If the process by which the tourist tax was finally approved involved delivery after a "labour with some pain" (to quote PSOE's Andreu Alcover), might this newborn have arrived into a world in which relatives will be kicking and screaming over its upbringing? Antenatal experience suggests that this will be so. The omens are not good for this Damien of a tax.
The approval process, as we know, required meetings late into nights in order to resolve matters such as how the revenue would be spent. Agreement of sorts was arrived at. Més had to back down on residences for the elderly. Podemos didn't get its preference for the revenue to be devoted solely to environmental ends (or did it?).
An aspect of the tax's legislation - a fairly key one at that - has not received a great deal of attention. Yet. Now that the legislation has been passed, this aspect will assume far greater significance. It is the committee that is to be formed which will decide how the revenue is to be distributed.
Podemos also didn't get all its own way on revenue distribution. It had wanted it all to be allocated according to a proportional system it had drummed up across the four islands. In the end, it was agreed that 60% of the revenue will be dealt with in this way. Podemos did get its way by persuading the government that there should be our old friend "citizen participation" in deciding projects for the revenue to be spent on. A figure of 30% of the total has been mentioned.
Already, as you can possibly detect, the playing of percentage games is going to make the work of the committee more complicated than it was destined to be because of the numerous purposes on which the revenue can be spent. Didn't someone call this a hodge-podge of a tax? Just wait until the committee gets underway, its calculators at the ready, determining percentages for this or that while participating citizens peer over its collective shoulder.
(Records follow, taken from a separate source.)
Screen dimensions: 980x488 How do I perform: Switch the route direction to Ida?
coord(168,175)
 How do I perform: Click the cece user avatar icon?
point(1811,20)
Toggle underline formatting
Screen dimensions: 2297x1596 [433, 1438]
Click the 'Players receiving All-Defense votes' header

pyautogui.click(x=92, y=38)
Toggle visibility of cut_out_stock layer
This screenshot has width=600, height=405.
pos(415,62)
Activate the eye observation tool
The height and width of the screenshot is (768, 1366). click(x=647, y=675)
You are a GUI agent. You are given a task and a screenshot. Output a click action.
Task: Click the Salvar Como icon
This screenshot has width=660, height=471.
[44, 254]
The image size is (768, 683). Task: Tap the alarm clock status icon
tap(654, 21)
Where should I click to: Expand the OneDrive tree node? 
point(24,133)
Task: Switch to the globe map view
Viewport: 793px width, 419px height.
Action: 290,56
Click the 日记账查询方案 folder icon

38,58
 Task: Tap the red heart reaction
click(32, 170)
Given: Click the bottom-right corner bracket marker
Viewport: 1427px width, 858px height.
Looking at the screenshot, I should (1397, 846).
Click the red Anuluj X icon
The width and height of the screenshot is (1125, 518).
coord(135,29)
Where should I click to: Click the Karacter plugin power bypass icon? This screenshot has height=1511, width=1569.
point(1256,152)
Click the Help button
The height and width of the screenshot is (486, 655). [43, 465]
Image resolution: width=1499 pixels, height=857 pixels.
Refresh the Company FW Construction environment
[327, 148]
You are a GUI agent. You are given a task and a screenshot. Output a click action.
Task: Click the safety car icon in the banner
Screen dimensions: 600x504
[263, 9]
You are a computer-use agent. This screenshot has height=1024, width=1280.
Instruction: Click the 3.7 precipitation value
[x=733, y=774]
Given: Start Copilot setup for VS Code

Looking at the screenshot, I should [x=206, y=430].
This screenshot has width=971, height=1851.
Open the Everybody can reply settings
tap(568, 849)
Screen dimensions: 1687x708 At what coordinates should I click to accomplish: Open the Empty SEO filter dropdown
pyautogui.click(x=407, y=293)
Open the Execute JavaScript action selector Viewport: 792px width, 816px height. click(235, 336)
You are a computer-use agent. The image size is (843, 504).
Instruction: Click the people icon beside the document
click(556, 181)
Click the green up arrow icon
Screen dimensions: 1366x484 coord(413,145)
Then we'll really find out about the hodge and the podge.
But before the committee ever first meets, there is the not inconsequential matter of who will be on it. And then a further one: who will be its president or chairman or whatever? The potential for a right old ding-dong arguing over these matters is high.
Included on the committee, we know, will be what, in direct translation, are "social agents". These are organisations, associations and what have you that are not governmental. And Mallorca (and the Balearics) have thousands, possibly millions of them: associations for this or that; platforms for and against whatever; groupings, federations, confederations. There are that many that anything they might wish to decide on together will resemble more than just a camel.
But which ones, do you suppose? Do I hear the hoteliers federation? I might, but others will probably be struck deaf. Good odds, very good odds, should be laid on environmental watchdogs-in-chief, GOB, being on the committee. And it is the likelihood that it will be which begins to make one smell something of a rat scurrying around in verdant undergrowth which requires the attention of conservationists.
Firstly, anything which comes with the "sustainable" adjective, which the tourist tax does (law on the sustainable tourism tax), can easily be interpreted in the environmental sense in which the word is often used. Though the tax is not an eco-tax - as we have been told - the chances that it will end up being exactly that are great. Originally, we were led to believe that environmental purposes were not priorities for the tax revenue. The message has altered significantly. Biel Barceló says that the environment will be a priority, which is reassuring, coming as the message does from the tourism minister.
So, will the committee end up ensuring that the tax is an eco-tax after all? It is its make-up that leads me to wonder if the Podemos desire for 100% environmental purpose has really been consigned to legislative long grass. Podemos kicks up a hell of a fuss about committees, their members and their senior officials. The sustainable tourism tax committee will be no different.
I'm not averse to revenue being spent for environmental purposes, but this isn't the point. We are told, and the legislation states this, that there are the various purposes, such as resort infrastructures and tourism promotion. How much of the revenue will find its way to these other purposes?
Clashes will occur. Firstly over the committee's membership and then over how the revenue is to be spent. Too many fingers want their bits of the pie, and so the scope for argument will be enormous. And ultimately, if the revenue is not spent in line with the various purposes because of how this committee operates, who is there to ensure that it is?